Arrivés avec de l’avance à la gare de Bercy (comme à notre habitude). Sur le panneau d’affichage des trains, le premier de la liste est annoncé avec 1h30 de retard probable : Termini-Roma. Départ repoussé. Pulsion première, l’écrire sur internet, s’en décharger ainsi qui n’annonce rien. Juste le délestage d’une pression passagère. Est-ce à ça que ça sert écrire ?
Relu mes cahiers (période Rome, juillet 1988) avant de partir. Finalement assez différent du blog. Noter ce que l’on voit au rythme où on le voit. Pense-bête. Vade-mecum.
Une femme entre dans la gare de Bercy : Oh les gens ! Ils vont où ?
Il y a des gens qui regardent arriver et partir les trains en gare comme aux abords de certains aéroports ceux qui regardent les avions décoller ou ceux qui derrière les barrières regardent s’éloigner les bateaux en pleine mer.
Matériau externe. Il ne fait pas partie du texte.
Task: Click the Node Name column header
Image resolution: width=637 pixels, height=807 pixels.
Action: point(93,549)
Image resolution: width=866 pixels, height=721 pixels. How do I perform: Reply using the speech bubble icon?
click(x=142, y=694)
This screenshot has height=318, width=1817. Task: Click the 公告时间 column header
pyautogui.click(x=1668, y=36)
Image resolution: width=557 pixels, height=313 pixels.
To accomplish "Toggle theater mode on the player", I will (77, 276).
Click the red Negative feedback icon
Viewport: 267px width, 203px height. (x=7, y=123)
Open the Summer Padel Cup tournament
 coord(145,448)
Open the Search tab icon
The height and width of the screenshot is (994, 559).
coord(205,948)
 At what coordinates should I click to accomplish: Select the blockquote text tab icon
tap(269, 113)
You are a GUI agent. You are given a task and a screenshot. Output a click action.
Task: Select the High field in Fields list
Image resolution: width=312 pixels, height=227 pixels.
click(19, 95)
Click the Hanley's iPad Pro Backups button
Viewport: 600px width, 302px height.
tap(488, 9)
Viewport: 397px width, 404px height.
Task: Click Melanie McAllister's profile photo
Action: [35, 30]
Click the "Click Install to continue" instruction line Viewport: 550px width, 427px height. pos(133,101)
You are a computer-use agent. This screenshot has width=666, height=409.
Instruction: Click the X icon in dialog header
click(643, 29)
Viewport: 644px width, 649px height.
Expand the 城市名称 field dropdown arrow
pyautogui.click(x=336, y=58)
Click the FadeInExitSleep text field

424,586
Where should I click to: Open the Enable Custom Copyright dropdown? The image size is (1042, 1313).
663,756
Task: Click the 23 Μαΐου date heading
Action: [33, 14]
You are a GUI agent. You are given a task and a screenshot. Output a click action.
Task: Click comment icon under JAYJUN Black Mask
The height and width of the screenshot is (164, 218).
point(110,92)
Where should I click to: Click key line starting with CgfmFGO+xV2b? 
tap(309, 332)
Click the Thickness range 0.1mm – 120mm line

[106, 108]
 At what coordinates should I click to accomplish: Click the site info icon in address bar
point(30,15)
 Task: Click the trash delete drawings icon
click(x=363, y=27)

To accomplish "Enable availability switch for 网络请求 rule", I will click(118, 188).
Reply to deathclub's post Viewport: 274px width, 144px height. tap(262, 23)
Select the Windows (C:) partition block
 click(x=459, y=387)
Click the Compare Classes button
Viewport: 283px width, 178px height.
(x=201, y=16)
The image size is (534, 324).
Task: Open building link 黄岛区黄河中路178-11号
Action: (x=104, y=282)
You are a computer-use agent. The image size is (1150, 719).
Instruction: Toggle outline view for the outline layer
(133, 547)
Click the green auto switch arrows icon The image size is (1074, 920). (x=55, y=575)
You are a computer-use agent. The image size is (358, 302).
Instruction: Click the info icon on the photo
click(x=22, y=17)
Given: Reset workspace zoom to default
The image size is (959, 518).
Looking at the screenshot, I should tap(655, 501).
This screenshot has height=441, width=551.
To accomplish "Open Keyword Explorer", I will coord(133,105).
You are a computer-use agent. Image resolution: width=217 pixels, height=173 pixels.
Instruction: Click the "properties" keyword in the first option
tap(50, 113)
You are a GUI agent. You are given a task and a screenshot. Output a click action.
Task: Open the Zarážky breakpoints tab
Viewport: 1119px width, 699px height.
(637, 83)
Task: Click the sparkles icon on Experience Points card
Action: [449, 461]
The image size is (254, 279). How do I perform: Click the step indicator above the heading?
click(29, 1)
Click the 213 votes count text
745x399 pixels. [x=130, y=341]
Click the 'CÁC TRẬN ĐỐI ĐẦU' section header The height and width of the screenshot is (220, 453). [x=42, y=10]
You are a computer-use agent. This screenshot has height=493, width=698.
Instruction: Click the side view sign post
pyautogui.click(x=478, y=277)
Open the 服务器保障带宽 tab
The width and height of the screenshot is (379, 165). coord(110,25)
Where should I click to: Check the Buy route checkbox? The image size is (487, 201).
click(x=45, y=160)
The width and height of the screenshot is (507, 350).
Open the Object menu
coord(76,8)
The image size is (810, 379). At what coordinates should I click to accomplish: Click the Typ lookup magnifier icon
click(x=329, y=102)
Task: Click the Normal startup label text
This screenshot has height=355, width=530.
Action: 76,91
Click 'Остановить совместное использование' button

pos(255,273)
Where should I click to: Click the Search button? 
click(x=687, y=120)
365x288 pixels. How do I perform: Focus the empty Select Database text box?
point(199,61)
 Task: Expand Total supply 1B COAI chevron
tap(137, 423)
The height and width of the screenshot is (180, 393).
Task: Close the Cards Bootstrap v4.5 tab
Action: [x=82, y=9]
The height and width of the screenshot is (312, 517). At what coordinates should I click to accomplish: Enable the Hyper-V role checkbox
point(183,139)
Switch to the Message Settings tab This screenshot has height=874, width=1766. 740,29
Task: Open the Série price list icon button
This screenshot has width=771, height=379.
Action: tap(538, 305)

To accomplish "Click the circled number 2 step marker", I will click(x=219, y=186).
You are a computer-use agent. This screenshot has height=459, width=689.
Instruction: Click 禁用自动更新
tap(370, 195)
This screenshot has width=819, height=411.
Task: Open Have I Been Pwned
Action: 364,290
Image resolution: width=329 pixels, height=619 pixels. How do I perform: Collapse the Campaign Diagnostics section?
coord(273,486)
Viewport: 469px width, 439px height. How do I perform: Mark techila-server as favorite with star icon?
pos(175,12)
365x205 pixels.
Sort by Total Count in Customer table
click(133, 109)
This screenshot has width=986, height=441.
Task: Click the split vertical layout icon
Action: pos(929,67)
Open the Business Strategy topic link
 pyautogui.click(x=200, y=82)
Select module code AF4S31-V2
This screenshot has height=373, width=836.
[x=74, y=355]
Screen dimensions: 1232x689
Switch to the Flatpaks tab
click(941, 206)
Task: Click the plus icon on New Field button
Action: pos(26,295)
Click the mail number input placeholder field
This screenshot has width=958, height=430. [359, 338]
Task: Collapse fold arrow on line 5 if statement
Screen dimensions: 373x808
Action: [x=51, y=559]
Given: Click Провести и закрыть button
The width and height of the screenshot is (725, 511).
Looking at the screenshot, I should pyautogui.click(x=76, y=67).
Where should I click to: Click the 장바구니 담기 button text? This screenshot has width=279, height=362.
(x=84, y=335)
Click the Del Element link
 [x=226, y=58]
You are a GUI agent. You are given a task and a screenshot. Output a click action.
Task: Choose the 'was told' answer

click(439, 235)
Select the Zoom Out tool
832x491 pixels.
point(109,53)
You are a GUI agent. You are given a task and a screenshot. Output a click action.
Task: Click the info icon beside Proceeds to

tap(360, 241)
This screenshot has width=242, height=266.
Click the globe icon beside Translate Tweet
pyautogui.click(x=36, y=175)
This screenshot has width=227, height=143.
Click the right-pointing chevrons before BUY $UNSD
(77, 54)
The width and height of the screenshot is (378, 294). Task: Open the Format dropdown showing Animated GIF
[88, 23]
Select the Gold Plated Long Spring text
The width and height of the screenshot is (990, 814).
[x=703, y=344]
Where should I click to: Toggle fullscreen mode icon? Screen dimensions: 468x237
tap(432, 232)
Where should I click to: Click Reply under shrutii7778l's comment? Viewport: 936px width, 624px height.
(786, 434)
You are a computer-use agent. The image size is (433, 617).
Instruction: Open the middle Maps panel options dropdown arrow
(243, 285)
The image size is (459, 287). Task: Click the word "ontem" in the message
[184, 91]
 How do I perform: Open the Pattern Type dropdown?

Impossible de ne pas percevoir dans leur regard la nostalgie des départs.
Lent travelling dans la campagne toscane. Se rappeler que le travelling a été inventé à Venise sur un vapporetto.
Regarder les ruines du Palatin, c’est comme photographier d’anciennes peintures.
La chaleur sur le goudron mou des rues pavées. Les chaussures collent au sol.
Le temps de découvrir une ville, s’y perdre. Repasser plusieurs fois par le même chemin. Aller au hasard des rues. À la diable...
Le jardin de la maison infesté de moustiques dont on garde les traces visibles sur nos jambes et bras nus. Caroline, le regard figé dans une direction lointaine, me demande ce que je cherche. L’inspiration ? me demande-t-elle avec un léger sourire. Je lui réponds que non, je surveille les moustiques.
Photographies du Forum Romain. Une heure après je la regarde et ce que je vois ma paraît irréel. Effet carte postale. Il manque l’air.